NExT-OMNI: Towards Any-to-Any Omnimodal Foundation Models with Discrete Flow Matching

ICLR 2026 Conference SubmissionAnonymous Authors

OpenReview Score: 6.0 Download Report PDF

OmnimodalMultimodal LearningDiscrete Flow Matching

Next-generation multimodal foundation models capable of any-to-any cross-modal generation and multi-turn interaction will serve as core components of artificial general intelligence systems, playing a pivotal role in human-machine interaction. However, most existing multimodal models remain constrained by autoregressive architectures, whose inherent limitations prevent a balanced integration of understanding and generation capabilities. Although hybrid and decoupling strategies have been explored to address these tasks within unified frameworks separately, their redundant, non-integrated designs limit their applicability to broader scenarios, such as cross-modal retrieval. In this work, we introduce NExT-OMNI, an open-source omnimodal foundation model that achieves unified modeling through discrete flow paradigms. By leveraging metric-induced probability paths and kinetic optimal velocities, NExT-OMNI natively supports any-to-any understanding and generation with enhanced response efficiency, while enabling broader application scenarios through concise unified representations rather than task-decoupled designs. Trained on large-scale interleaved text, image, video, and audio data, NExT-OMNI delivers competitive performance on multimodal understanding and generation benchmarks, while outperforming prior unified models in multi-turn multimodal interaction and cross-modal retrieval, highlighting its architectural advantages as a next-generation multimodal foundation model. To advance further research, we will release training details, data protocols, and open-source both the code and model checkpoints.

Abstract:

Disclaimer

This report is AI-GENERATED using Large Language Models and WisPaper (A scholar search engine). It analyzes academic papers' tasks and contributions against retrieved prior work. While this system identifies POTENTIAL overlaps and novel directions, ITS COVERAGE IS NOT EXHAUSTIVE AND JUDGMENTS ARE APPROXIMATE. These results are intended to assist human reviewers and SHOULD NOT be relied upon as a definitive verdict on novelty.

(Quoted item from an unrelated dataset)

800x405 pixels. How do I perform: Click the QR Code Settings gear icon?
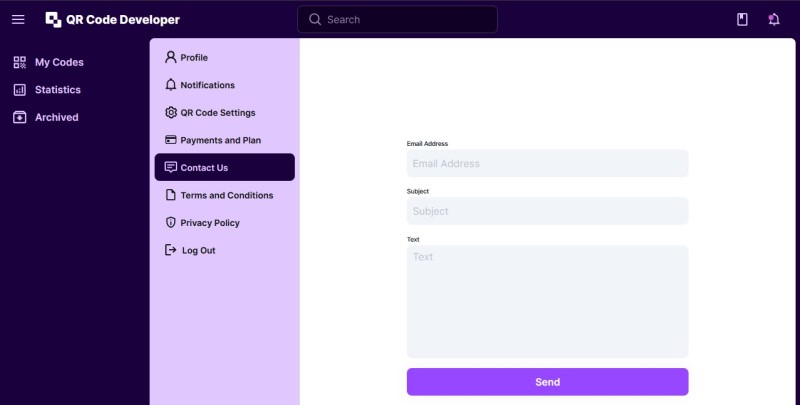pyautogui.click(x=171, y=113)
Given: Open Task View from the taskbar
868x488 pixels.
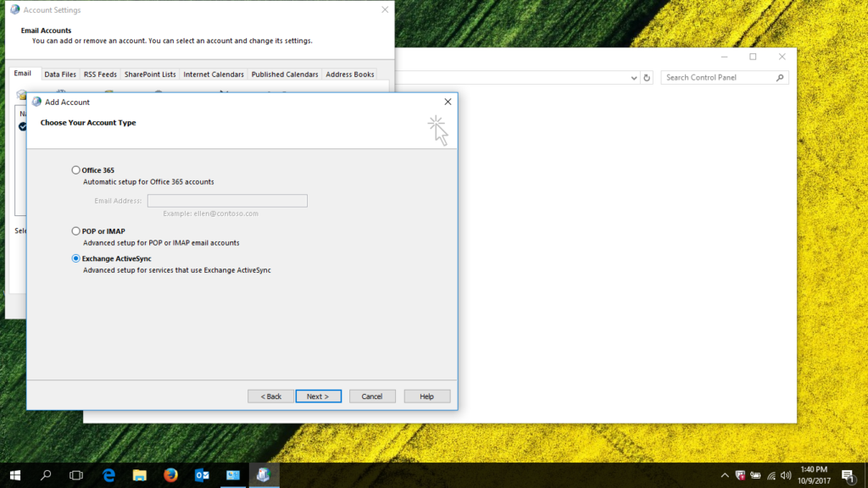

NOTE that some papers exist in multiple, slightly different versions (e.g., with different titles or URLs). The system may retrieve several versions of the same underlying work. The current automated pipeline does not reliably align or distinguish these cases, so human reviewers will need to disambiguate them manually.

If you have any questions, please contact: mingzhang23@m.fudan.edu.cn

Overview

Overall Novelty Assessment

NExT-OMNI proposes a unified omnimodal foundation model using discrete flow matching to enable any-to-any cross-modal understanding, generation, and retrieval. The paper resides in the 'Discrete Flow and Latent Space Alignment Approaches' leaf, which contains only two papers including the original work and one sibling (OmniBridge). This represents a relatively sparse research direction within the broader taxonomy of 47 papers, suggesting the discrete flow paradigm for omnimodal modeling remains an emerging area with limited prior exploration.

The taxonomy reveals that neighboring leaves pursue alternative unification strategies: 'Language-Centric Grounding to Visual and Audio Modalities' anchors multimodal capabilities to frozen text LLMs, while 'Large-Scale Omnimodal Pretraining' emphasizes emergent cross-modal abilities through scale. The parent branch 'Unified Omnimodal Foundation Models' explicitly excludes retrieval-augmented and task-specific architectures, positioning NExT-OMNI's unified design in contrast to the 'Multimodal Retrieval-Augmented Generation' branch (14 papers) and domain-specific applications. This structural context highlights the paper's focus on parametric unification rather than external knowledge integration.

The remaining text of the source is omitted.